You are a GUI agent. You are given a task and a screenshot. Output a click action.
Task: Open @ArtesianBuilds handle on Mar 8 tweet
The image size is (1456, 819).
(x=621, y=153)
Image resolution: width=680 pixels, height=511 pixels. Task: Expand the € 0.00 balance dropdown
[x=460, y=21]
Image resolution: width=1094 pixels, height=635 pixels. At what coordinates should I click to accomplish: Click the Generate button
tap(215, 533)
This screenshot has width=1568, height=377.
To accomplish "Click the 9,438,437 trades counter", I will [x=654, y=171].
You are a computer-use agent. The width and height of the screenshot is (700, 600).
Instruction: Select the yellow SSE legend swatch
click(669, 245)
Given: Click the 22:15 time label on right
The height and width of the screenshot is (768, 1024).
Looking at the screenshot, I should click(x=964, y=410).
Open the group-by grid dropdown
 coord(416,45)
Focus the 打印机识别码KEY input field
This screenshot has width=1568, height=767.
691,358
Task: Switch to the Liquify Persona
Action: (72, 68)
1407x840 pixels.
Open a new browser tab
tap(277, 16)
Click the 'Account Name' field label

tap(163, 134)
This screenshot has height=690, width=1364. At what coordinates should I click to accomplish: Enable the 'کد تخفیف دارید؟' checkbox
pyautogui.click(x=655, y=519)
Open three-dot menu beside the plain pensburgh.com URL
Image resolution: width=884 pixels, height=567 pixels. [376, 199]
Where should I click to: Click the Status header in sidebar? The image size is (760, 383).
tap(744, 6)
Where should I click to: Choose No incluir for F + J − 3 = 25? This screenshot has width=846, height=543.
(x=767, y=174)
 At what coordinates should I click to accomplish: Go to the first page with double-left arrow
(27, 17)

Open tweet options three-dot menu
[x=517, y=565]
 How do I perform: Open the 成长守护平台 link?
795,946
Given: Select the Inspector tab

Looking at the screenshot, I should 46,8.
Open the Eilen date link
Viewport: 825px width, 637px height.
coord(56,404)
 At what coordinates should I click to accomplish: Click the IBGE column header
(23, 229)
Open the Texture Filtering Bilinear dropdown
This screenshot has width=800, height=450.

---*---

Task statement: Set down exactly, and only, the lines from the one containing "Image resolution: width=680" to the final line of the data.

Task output:
Image resolution: width=680 pixels, height=511 pixels. Task: Expand the € 0.00 balance dropdown
[x=460, y=21]
Image resolution: width=1094 pixels, height=635 pixels. At what coordinates should I click to accomplish: Click the Generate button
tap(215, 533)
This screenshot has width=1568, height=377.
To accomplish "Click the 9,438,437 trades counter", I will [x=654, y=171].
You are a computer-use agent. The width and height of the screenshot is (700, 600).
Instruction: Select the yellow SSE legend swatch
click(669, 245)
Given: Click the 22:15 time label on right
The height and width of the screenshot is (768, 1024).
Looking at the screenshot, I should click(x=964, y=410).
Open the group-by grid dropdown
 coord(416,45)
Focus the 打印机识别码KEY input field
This screenshot has width=1568, height=767.
691,358
Task: Switch to the Liquify Persona
Action: (72, 68)
1407x840 pixels.
Open a new browser tab
tap(277, 16)
Click the 'Account Name' field label

tap(163, 134)
This screenshot has height=690, width=1364. At what coordinates should I click to accomplish: Enable the 'کد تخفیف دارید؟' checkbox
pyautogui.click(x=655, y=519)
Open three-dot menu beside the plain pensburgh.com URL
Image resolution: width=884 pixels, height=567 pixels. [376, 199]
Where should I click to: Click the Status header in sidebar? The image size is (760, 383).
tap(744, 6)
Where should I click to: Choose No incluir for F + J − 3 = 25? This screenshot has width=846, height=543.
(x=767, y=174)
 At what coordinates should I click to accomplish: Go to the first page with double-left arrow
(27, 17)

Open tweet options three-dot menu
[x=517, y=565]
 How do I perform: Open the 成长守护平台 link?
795,946
Given: Select the Inspector tab

Looking at the screenshot, I should 46,8.
Open the Eilen date link
Viewport: 825px width, 637px height.
coord(56,404)
 At what coordinates should I click to accomplish: Click the IBGE column header
(23, 229)
Open the Texture Filtering Bilinear dropdown
This screenshot has width=800, height=450.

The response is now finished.